私たちは親から多くのことを学び、自分の理想を確立していく。親のこういうところを尊敬しているから自分も真似る、という肯定的な学びと、親のこういうところが嫌いだから自分は絶対に同じことはしない、という否定的な学び。多くの人は、どちらかというと後者の否定的な学びから自分論を形成するのだと思う。私の理想の「お母さん」像も、母が反面教師となり生まれた。
母は、子供の幸せが自分の幸せだと言い切る"素晴らしいお母さん"だった。私が喜びそうな、頼んだこと・頼んでないことを何でも率先してやってのけた。例えば、私の時間確保が第一だと言って、家の手伝い(食後食器を運んだり、お皿を洗ったり)はほとんどさせてもらえなかった。「〇〇は何もしなくていいから好きなことをしていいよ」と言われ続けた。それが母の愛情の示し方だと理解しつつ、でも母から少しも信用されていないんだ、自分はいつまで経っても「ゲスト」なのだと悲しくなった。
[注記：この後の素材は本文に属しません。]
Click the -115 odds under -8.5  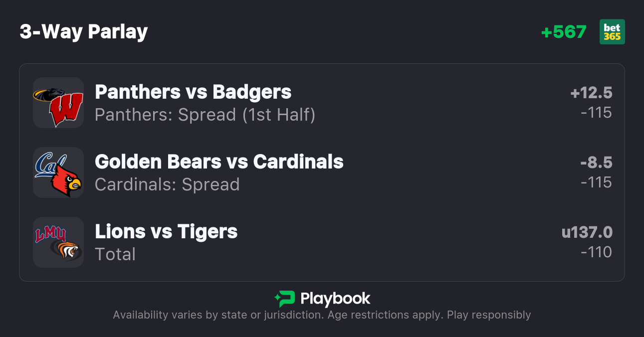tap(596, 182)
また、母の幸せの多くは私依存だった。母が私に与えたものを、私が喜んで受け取ると母は喜び、それを拒むと母はとても悲しんだ。1度、母が買ってきてくれた「じゃがりこ」がとても美味しく、それを伝えたことがあった。するとその日から毎日のおやつがじゃがりこになり、気づけば私はじゃがりこが大嫌いになっていた。母は人に惜しみなく与えるくせに、人から受け取ることは驚くほど下手だった。私は母に何度もあげようとして断られるたび、とても悲しくなった。
大学を卒業し英語圏で生活していた時、英語では年齢に関係なく皆が「友達」になれることにとても驚いた。1:1の会話において、そこには「I」と「You」しか存在しない。英語圏での親子がよく、お互いのことを「Best friends」と表現していることにも衝撃を受けた。親子においても「I」と「You」なのだ。日本語(少なくとも私の家族)では、母は「お母さん」子どもは「〇〇(子の名前)」であり、「さん」がつく「お母さん」と子どもの上下関係が対等になることはない。
留学後、私と母も英語圏の人々のように友達の関係になれないだろうか?という希望を抱き、その想いを母にぶつけてみた。成人して数年が経ち、私は母に一人の人として見てもらいたかった。母からの返答はこうだった。「私たち親と子の関係は今後も変わらない、〇〇はどこまでいっても私の子どもだ」と。
母は今でも私と話す時、意図的に「お母さんは」と始める。だから私は息子と話す時、意図的に「私は」と始める。私はいつまでも「私」でありたいし、息子と友達のような関係を築いていきたい。